*** Begin section ***

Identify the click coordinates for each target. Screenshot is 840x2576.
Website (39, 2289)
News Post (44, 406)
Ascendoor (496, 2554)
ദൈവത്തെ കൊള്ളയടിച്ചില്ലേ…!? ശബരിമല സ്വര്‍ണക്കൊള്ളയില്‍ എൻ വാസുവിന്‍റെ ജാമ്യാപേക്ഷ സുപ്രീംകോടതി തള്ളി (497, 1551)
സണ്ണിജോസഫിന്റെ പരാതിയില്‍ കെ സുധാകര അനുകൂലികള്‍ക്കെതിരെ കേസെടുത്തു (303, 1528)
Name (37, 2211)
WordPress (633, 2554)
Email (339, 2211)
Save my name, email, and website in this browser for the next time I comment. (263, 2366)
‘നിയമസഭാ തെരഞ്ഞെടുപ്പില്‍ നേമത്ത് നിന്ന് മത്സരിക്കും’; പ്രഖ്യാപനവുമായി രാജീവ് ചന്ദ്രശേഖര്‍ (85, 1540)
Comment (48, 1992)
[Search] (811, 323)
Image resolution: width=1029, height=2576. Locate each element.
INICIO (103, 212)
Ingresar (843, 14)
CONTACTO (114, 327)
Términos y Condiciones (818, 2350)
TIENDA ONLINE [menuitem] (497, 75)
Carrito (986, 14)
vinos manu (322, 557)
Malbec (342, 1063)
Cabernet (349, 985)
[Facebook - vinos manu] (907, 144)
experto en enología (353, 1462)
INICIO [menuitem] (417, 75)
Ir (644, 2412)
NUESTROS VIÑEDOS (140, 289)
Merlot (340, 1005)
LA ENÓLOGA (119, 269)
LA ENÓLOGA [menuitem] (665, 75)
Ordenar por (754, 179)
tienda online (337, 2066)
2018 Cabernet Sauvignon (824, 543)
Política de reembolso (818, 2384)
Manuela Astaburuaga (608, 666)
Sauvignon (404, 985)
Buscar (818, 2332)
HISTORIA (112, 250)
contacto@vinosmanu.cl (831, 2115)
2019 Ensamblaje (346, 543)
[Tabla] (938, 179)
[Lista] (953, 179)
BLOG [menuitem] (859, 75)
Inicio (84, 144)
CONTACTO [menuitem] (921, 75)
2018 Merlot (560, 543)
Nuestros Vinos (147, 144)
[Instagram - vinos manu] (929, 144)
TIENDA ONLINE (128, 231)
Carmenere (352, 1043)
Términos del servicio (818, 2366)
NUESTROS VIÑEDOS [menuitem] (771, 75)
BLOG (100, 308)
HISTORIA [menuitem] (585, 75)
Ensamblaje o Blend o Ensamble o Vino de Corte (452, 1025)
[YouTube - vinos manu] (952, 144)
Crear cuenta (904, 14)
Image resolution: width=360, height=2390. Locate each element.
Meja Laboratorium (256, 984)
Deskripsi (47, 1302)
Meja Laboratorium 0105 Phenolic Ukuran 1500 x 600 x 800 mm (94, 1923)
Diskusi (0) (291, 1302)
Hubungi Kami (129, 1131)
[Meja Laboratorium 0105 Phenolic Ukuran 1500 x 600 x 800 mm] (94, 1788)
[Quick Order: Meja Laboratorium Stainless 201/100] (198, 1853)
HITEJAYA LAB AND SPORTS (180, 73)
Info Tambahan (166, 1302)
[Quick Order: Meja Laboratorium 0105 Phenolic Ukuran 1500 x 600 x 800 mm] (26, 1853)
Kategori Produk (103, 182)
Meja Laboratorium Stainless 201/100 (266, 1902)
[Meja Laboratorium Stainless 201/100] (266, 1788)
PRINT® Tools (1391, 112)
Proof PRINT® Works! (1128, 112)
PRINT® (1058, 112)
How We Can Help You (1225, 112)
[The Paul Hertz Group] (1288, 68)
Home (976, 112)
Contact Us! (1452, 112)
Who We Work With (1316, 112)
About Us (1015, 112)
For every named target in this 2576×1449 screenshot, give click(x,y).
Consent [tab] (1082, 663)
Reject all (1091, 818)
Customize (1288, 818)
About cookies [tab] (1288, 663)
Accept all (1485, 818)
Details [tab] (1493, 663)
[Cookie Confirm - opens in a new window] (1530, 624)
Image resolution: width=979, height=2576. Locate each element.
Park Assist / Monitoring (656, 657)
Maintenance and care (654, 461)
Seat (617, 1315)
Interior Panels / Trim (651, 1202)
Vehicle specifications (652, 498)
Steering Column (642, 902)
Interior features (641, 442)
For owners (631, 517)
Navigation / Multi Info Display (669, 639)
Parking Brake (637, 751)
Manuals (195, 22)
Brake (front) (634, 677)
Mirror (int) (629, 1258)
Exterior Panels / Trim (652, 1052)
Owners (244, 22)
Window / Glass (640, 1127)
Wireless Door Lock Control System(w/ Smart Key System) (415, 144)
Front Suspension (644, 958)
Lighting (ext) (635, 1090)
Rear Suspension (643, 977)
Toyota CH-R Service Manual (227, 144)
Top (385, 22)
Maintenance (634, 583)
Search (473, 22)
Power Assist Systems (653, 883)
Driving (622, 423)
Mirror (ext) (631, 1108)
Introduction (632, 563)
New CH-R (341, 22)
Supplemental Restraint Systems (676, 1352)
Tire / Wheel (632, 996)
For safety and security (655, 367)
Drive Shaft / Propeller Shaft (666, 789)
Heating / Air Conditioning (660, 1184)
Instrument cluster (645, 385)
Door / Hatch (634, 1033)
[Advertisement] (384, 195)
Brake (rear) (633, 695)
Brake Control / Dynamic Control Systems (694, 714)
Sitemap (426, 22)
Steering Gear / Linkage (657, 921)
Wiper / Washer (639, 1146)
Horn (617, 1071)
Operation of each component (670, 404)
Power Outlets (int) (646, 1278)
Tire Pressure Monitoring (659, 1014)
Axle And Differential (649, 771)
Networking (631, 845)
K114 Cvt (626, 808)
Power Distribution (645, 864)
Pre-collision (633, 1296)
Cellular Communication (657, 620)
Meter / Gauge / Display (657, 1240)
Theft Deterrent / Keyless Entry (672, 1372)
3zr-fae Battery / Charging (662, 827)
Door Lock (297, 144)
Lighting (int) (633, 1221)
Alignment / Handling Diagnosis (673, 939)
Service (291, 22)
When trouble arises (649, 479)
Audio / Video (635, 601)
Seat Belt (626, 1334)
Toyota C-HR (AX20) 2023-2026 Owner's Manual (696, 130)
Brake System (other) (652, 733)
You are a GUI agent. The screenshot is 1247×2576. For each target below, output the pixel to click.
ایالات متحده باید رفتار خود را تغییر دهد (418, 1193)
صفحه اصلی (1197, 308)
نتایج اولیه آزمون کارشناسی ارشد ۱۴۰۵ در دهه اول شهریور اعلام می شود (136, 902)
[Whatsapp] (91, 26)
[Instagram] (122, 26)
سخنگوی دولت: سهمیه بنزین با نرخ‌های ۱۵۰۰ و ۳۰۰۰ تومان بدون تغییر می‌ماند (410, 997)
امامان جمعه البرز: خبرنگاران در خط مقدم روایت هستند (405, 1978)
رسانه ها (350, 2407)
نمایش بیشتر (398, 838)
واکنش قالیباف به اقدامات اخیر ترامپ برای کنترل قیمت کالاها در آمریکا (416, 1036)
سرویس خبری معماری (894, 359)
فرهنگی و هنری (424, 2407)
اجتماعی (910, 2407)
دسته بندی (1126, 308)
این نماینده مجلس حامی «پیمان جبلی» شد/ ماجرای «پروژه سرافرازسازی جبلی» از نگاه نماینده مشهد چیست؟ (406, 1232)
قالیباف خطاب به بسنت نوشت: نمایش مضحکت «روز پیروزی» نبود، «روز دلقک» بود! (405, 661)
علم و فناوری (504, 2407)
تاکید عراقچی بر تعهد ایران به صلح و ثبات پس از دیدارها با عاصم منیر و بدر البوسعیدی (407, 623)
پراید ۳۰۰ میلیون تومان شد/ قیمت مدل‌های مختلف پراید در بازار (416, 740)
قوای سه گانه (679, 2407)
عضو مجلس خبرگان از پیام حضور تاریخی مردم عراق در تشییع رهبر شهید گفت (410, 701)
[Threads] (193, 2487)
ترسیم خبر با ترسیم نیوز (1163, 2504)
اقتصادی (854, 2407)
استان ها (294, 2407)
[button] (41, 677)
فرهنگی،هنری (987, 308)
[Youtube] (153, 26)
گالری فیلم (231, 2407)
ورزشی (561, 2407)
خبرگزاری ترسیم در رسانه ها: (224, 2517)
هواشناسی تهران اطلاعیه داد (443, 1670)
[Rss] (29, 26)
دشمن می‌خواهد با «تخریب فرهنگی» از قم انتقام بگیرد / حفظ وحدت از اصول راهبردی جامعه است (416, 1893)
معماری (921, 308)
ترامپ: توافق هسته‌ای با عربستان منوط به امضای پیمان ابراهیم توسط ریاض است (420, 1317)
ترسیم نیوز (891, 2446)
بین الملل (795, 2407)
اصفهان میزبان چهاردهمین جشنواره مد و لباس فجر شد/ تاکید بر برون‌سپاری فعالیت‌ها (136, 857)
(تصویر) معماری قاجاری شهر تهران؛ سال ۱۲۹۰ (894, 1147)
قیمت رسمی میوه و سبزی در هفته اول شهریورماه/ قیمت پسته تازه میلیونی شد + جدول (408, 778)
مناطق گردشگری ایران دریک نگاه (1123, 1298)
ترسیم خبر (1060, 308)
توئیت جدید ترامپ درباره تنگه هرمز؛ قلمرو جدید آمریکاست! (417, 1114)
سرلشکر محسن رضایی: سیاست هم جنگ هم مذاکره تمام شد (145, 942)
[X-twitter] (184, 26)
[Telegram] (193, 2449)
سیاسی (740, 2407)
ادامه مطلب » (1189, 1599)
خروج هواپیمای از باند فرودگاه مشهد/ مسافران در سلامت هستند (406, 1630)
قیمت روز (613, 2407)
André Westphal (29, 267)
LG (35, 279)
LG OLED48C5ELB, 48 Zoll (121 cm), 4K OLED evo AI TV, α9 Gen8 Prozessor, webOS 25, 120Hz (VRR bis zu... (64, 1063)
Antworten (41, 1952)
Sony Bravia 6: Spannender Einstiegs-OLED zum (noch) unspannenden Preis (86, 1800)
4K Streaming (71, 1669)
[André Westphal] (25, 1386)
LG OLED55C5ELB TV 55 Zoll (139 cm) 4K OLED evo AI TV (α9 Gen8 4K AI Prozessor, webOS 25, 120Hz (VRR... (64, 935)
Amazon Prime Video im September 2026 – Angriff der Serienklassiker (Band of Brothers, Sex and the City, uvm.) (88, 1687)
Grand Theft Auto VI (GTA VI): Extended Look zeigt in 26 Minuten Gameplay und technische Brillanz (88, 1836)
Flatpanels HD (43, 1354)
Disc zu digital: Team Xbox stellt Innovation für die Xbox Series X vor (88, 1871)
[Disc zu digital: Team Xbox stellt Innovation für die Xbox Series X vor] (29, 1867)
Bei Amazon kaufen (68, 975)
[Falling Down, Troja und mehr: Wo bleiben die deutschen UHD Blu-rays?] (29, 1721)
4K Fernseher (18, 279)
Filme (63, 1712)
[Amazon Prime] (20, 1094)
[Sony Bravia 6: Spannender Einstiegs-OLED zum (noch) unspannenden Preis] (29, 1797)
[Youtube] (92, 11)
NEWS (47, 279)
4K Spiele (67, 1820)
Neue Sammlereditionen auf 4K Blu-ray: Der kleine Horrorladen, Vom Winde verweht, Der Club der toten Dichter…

*** End section ***

WHAT IS BEING ASKED:
Take from the listing above each line in which the string "Toyota" is found.

THE COMPLETED TASK:
Toyota CH-R Service Manual (227, 144)
Toyota C-HR (AX20) 2023-2026 Owner's Manual (696, 130)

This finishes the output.